Вместе с тем, появление Пушкина в старой столице не могло не вызвать вопрос о цели его прибытия, и поскольку поэт официально находился в служебной командировке для занятий Петром, это и стало основной темой его разговоров. “У них шел очень оживленный разговор, что писать из русской истории. Поэт говорил о многих сюжетах из истории Петра Великого”176, – рассказывает художник Дурнов о встрече Пушкина с К.Брюлловым. “У нас здесь Пушкин. Он очень занят своим Петром Великим. Его книга придется как раз кстати, когда будет разрушено все дело Петра Великого: она явится надгробным словом ему”177, – писал Чаадаев А.И.Тургеневу. Нет сомнения в том, что философ точно передает смысл сказанного поэтом. На этом фоне свидетельство Щепкина становится более понятным: “Вот что мне самому сказал Пушкин: “Я разобрал теперь много материалов о Петре и никогда не напишу его истории, потому что есть много фактов, которых я никак не могу согласить с личным моим к нему уважением””178. Однако и здесь Пушкин пользуется отговоркой, принятой им для общего пользования.

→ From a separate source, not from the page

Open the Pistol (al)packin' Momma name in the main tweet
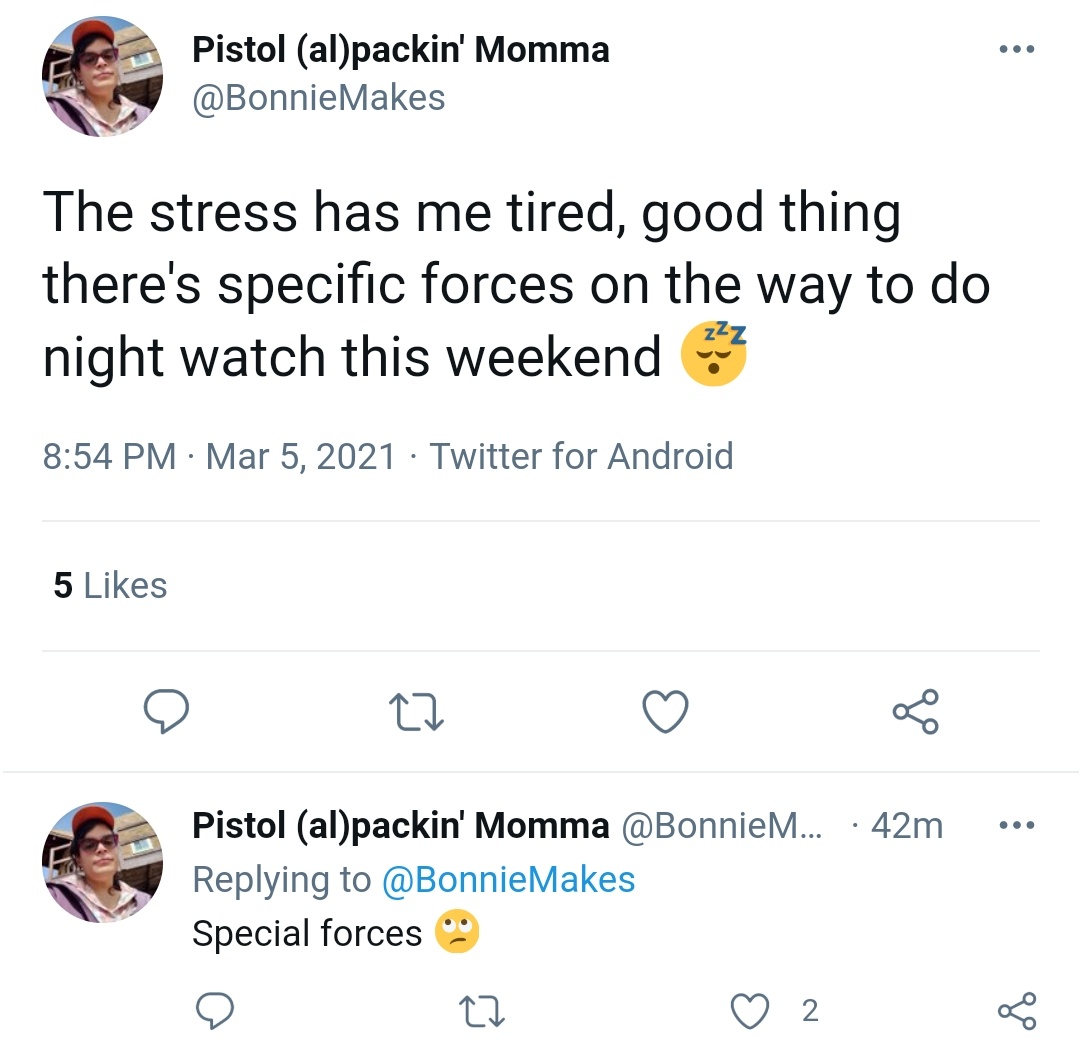 pos(401,50)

По слухам, он уже около пяти лет занимался “Историей Петра” и многие, вероятно, интересовались результатом его работы. Сказать о том, что черновой вариант ее готов, Пушкин не мог, поскольку это сразу стало бы достоянием гласности и было бы передано царю. Оставалось придерживаться формы, высказанной им еще в 1833 году в разговоре с Далем, на тот момент отражающей истинное положение дел с “Историей”,
Перед самой смертью поэта историк Келлер получил тот же
109
дежурный ответ, который стал впоследствии рассматриваться исследователями как самокритика Пушкина: “Александр Сергеевич на вопрос мой, скоро ли мы будем иметь удовольствие прочесть произведение его о Петре, отвечал: “Я до сих пор ничего еще не написал, занимался единственно собиранием материалов: хочу составить себе идею обо всем труде, потом напишу историю Петра в год или в течение полугода и стану исправлять по документам””179. Для Пушкина Келлер не просто историк и частное лицо, он – официально назначенный царем переводчик записок Гордона о Петре I. Пушкин вынужден говорить с учетом того, что общий смысл разговора может быть передан царю. Поэт намеренно скрывает факт существования черновой рукописи “Истории Петра”, как в случае с “Историей Пугачева”, но вместе с тем охотно говорит о возможности ее скорой публикации и общем итоге исследования: “Об этом государе,– сказал он между прочим,– можно написать более, чем об истории России вообще. Одно из затруднений составить историю его состоит в том, что многие писатели, недоброжелательствуя ему, представляли разные события в искаженном виде, другие с пристрастием осыпали похвалами все его действия”180. Пушкин дает понять, что пишет взвешенную и добротную книгу И все же он не удерживается от того, чтобы не выразить свое личное отношение к Петру: “Он раскрыл мне страницу английской книги, записок Брюса о Петре Великом, в котором упоминается об отраве царе<вича> Алексея Петровича, приговаривая: “Вот как тогда дела делались’” 181.